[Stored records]
---

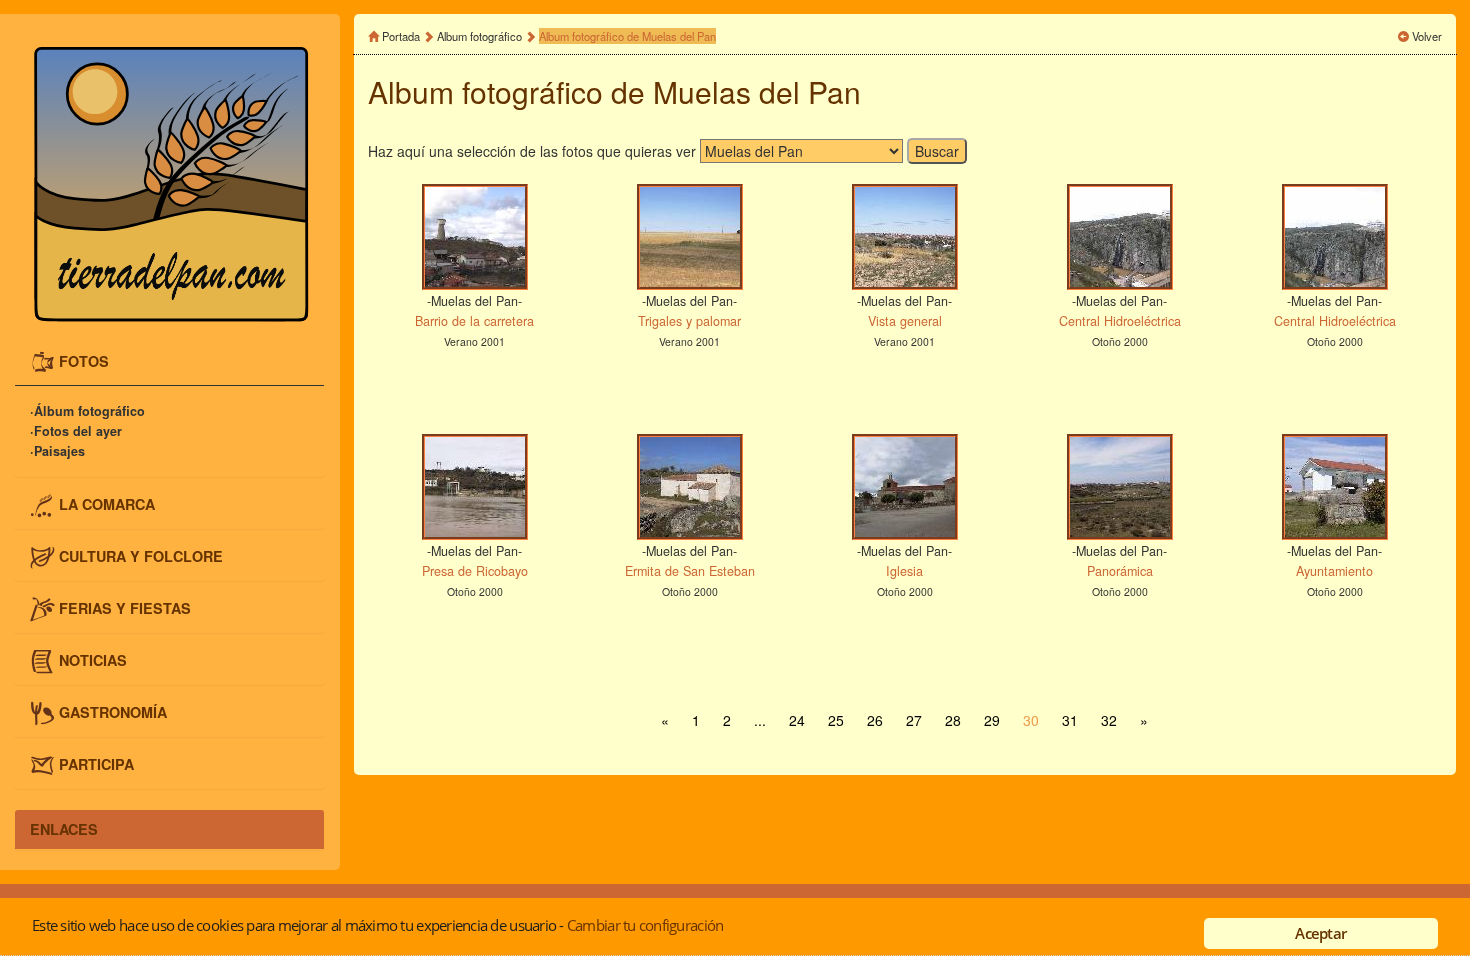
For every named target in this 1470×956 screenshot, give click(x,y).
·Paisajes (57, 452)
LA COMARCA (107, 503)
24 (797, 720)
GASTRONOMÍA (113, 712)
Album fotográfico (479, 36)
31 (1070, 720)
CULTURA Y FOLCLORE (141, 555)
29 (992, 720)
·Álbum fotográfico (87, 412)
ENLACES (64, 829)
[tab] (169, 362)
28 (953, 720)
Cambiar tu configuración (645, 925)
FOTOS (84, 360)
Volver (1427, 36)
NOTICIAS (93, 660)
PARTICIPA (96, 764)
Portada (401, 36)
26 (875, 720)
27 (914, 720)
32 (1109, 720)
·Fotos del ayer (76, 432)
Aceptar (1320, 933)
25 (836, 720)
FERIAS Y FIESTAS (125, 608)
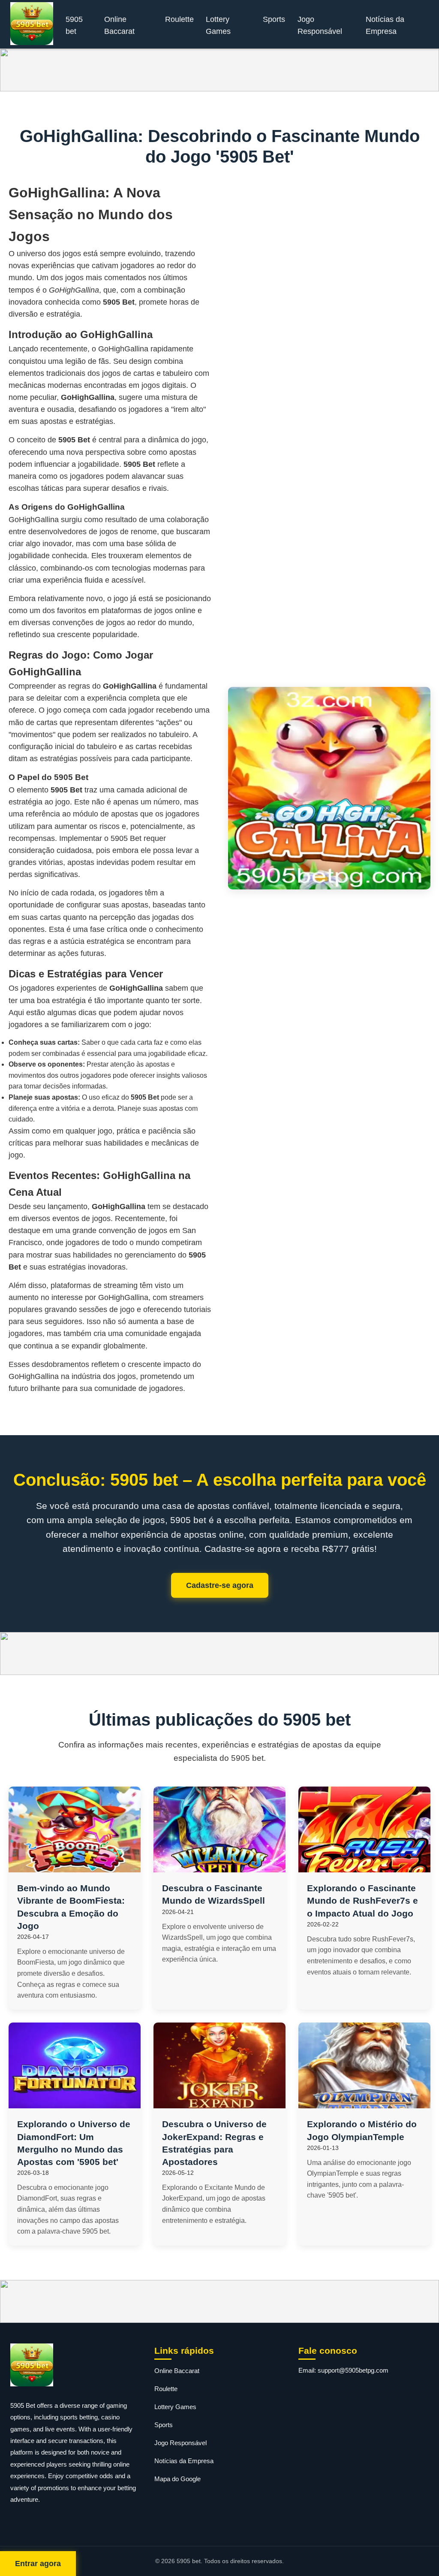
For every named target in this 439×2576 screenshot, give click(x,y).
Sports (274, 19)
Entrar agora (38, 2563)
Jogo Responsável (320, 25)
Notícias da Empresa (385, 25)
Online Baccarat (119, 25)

---

▸ **Exercise details**
Write out exactly the lines above between the line with "FOTOS (84, 360)" and the line with "FERIAS Y FIESTAS (125, 608)", inclusive, and nothing beyond them.

▸ **Response area**
FOTOS (84, 360)
Volver (1427, 36)
NOTICIAS (93, 660)
PARTICIPA (96, 764)
Portada (401, 36)
26 (875, 720)
27 (914, 720)
32 (1109, 720)
·Fotos del ayer (76, 432)
Aceptar (1320, 933)
25 (836, 720)
FERIAS Y FIESTAS (125, 608)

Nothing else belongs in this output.